What is the best use of your pedaling time on a pedal generator? There are 3 typical avenues you could direct your watts:
- Direct charge: Directly use the watts coming out of your pedal generator, once converted to useful 12 volt current, and charge your devices using car chargers.
- Grid Tie: Use a grid tie inverter to send all your pedaling effort into the nearest wall outlet.
- Battery bank: Charge a bank of lead acid batteries.
There are advantages and disadvantages to each of these.
|Direct charging||Efficient – 90%+ charging efficiency.||You will need to round up enough gadgets to create the appropriate resistance for a good workout.|
|Grid Tie||Directly offsets your utility bill with watts generated.||Grid tie inverters are about 80% efficient in practice. Put in 100Wh from pedaling, only about 80Wh will be put back into the grid.|
|Battery bank||For those living off grid, augmenting their battery bank may be a necessity.||Lead acid battery charge efficiency is only about 85% – so if you put in 100Wh, you only get out 85Wh. Couple this with the efficiency losses of a charge controller and an inverter to get it back out as AC, and you might get 50% of what you put in.|
I advocate for direct charging, and I’ll explain why. Going out on a limb here, but I’ll assume everyone uses a mobile device or two, and maybe a tablet. Assuming you charge these things regularly, let’s look at the scenario of charging these using the methods above.
Pedal generator -> Charge controller (90%+ efficient) -> 12v car charger -> device(s)
Pedal generator -> Grid tie inverter (80% efficient) -> 110VAC wall charger -> device(s)
Pedal generator -> Charge controller (90% efficient) -> Battery bank (85% efficient) -> DC to AC inverter (90% efficient) -> 110VAC wall charger -> Devices(s)

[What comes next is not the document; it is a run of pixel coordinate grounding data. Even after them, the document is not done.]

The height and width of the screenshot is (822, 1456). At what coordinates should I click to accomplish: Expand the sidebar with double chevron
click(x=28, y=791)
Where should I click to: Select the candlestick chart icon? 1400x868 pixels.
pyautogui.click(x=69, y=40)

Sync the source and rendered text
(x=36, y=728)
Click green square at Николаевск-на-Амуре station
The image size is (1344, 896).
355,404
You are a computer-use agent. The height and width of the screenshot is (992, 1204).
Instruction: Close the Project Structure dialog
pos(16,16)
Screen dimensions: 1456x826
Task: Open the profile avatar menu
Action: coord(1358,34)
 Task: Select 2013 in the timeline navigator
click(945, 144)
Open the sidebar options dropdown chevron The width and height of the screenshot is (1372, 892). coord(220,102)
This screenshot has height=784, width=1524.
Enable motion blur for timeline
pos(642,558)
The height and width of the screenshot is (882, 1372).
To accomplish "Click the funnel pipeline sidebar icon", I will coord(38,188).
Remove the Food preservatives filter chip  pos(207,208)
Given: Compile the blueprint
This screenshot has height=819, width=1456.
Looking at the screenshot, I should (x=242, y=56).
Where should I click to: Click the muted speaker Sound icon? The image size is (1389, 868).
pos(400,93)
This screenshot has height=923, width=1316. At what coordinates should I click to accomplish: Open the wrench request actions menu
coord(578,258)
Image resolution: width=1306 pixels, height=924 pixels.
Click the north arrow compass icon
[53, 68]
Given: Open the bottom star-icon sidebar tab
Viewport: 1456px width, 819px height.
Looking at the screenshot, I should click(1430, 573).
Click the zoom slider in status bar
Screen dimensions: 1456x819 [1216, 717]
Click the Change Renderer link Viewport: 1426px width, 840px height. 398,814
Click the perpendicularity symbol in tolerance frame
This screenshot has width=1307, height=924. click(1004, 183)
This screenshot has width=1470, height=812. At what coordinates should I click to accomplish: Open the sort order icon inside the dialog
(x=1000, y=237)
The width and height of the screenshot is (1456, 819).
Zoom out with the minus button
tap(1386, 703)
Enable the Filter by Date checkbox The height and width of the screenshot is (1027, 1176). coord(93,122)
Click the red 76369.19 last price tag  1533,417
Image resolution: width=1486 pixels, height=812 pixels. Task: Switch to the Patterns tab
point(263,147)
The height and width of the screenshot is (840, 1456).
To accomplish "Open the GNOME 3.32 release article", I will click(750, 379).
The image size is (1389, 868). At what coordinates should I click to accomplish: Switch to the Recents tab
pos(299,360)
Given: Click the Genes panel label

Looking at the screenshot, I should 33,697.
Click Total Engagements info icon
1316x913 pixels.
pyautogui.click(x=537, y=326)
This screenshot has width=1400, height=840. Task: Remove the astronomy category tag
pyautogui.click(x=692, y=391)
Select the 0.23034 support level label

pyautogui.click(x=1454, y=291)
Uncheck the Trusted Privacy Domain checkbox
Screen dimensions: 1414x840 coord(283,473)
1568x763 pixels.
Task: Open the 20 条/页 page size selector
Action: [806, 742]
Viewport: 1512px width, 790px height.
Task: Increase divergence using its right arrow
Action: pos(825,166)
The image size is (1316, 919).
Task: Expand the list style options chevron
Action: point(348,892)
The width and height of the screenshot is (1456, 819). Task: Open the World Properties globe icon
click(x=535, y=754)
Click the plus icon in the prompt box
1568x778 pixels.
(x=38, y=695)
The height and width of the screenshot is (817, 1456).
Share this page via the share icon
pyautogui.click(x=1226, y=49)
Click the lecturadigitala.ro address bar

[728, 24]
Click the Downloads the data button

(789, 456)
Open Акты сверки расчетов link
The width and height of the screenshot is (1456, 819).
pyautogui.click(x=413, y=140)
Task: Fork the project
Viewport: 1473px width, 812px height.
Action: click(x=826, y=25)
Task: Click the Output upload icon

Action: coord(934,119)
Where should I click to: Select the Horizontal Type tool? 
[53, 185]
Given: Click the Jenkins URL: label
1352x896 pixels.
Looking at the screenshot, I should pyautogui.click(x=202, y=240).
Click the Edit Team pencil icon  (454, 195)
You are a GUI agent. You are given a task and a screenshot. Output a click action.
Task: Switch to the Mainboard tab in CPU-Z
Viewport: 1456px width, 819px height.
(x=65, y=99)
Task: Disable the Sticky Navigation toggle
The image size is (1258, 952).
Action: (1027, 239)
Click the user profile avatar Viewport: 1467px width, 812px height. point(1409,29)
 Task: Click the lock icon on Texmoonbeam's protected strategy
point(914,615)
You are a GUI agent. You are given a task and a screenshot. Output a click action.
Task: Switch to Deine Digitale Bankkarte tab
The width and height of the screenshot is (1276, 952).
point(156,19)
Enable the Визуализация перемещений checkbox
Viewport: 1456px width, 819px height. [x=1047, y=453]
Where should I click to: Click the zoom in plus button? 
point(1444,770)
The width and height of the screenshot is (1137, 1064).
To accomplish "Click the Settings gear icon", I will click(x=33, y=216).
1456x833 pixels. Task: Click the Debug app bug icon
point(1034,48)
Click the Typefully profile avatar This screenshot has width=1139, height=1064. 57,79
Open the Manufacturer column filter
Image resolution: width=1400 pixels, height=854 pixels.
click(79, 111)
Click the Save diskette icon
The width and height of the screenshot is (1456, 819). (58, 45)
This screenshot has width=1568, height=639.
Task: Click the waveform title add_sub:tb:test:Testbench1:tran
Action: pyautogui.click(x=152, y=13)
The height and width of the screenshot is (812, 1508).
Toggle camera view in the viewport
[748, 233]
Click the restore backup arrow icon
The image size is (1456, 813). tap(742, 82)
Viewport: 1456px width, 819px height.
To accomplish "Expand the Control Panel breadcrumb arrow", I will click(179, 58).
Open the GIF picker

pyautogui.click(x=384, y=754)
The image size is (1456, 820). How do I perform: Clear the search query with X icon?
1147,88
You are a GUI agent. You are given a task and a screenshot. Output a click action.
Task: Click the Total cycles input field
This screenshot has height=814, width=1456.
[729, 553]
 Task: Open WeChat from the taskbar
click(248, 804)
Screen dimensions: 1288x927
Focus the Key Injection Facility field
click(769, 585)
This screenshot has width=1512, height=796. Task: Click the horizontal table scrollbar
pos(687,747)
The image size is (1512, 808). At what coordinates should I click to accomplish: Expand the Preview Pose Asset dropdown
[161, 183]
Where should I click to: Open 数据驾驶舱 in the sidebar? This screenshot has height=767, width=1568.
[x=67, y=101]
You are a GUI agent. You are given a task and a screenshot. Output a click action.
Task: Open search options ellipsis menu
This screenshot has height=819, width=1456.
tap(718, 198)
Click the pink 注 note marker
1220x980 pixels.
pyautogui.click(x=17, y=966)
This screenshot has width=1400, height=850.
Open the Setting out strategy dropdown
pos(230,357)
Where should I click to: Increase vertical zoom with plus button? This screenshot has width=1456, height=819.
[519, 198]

As I discovered in the previous blog post, wall chargers have losses up to 30%+, whereas 2 out of the 3 car chargers tested had losses of just over 1%. Using either grid tie or a battery bank may result in 50% or more of your efforts wasted on conversion losses. I do want to point out that the charge controller used in my pedal charger design is 90%+ efficient, so you will lose up to 10% in that conversion, resulting in a max of about 12% loss if you include the car charger losses – but far better than the other two alternatives!